A royal police officer who stole a dead woman’s pictures to pose online as a 17-year-old girl “for kicks” has avoided jail.
Pc Adam Cox, 31, was working in Parliamentary and Diplomatic Protection when he created an alter ego called Emily Whitehouse to exchange explicit sexual chat with three men online.
On being asked to send them sexually revealing photographs, Cox found images online of a Canadian woman who committed suicide at the age of 21 and passed them off as “Emily”.
Police investigating the Emily online chat raided his home last year.
They found 1,691 indecent and extreme images, with one featuring an infant and others showing children as young as seven.
He told police: “I’m not hoarding images. I have never meant to hurt anyone. I’m not a collector. I’ve not got a secret stash.”
On his Emily persona, he said: “It’s me. It’s not me.
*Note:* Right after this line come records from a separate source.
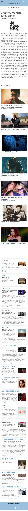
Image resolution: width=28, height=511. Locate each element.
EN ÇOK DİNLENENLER (9, 367)
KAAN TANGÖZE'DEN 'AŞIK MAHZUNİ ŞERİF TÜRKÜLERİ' (8, 330)
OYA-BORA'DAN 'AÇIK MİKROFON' (9, 151)
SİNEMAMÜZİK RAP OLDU (8, 393)
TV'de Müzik (6, 406)
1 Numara (5, 260)
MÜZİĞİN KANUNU (6, 407)
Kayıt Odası (5, 310)
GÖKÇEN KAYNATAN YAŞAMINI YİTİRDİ (10, 221)
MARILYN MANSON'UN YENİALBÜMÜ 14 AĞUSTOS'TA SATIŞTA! (8, 313)
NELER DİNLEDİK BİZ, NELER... (12, 487)
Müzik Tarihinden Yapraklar (10, 378)
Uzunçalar (5, 327)
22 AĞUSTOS (4, 379)
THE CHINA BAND (6, 489)
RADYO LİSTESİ (5, 277)
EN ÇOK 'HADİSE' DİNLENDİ (8, 368)
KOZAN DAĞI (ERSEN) (6, 422)
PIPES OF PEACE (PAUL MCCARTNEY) (7, 348)
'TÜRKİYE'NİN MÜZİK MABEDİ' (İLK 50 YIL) (11, 441)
It’s madness, a way of escaping reality.”
Cox, from Windsor in Berkshire, pleaded guilty at the Old Bailey to four counts of possession of indecent images – 645 of the most serious category A pictures, 201 category B, 449 category C, and 396 extreme pornographic images of bestiality.
He denied encouraging three men to attempt to get indecent images from “Emily” and the charges were ordered to lie on file.
Cox’s duties included security of embassies, Parliament and the royal family (Andrew Milligan/PA)
Judge Mark Dennis QC sentenced Cox to 20 months in prison suspended for two years and 250 hours of unpaid work.
He said: “It should be a matter of enduring shame on his part that he engaged in this offending with complete disregard for his oath and responsibility as a serving police officer.”
Prosecutor Charles Falk said Cox had been working for the Metropolitan Police with responsibility for the security of embassies, Parliament and the royal family.
Mitigating, Nick Yeo said Cox had expressed “intense remorse” and faced losing his job as a result of the case.
Judge Dennis said Cox had pretended to be a teenage girl “for kicks”, adding it was “troubling” that he had yet to come to terms with what it was all about.
Harry Gibbs, 32, of Stevenage, Hertfordshire, Andrew Monk, 39, of Kettering, Northamptonshire, and Ajai Shridhar, 46, of Ealing, west London, admitted attempting to possess indecent images of children and were each handed a 12-month community order.
Cox has been made subject to a sexual harm prevention order and has been suspended from duty since his arrest.
The Met’s Directorate of Professional Standards (DPS) will conduct a misconduct review once criminal proceedings are complete.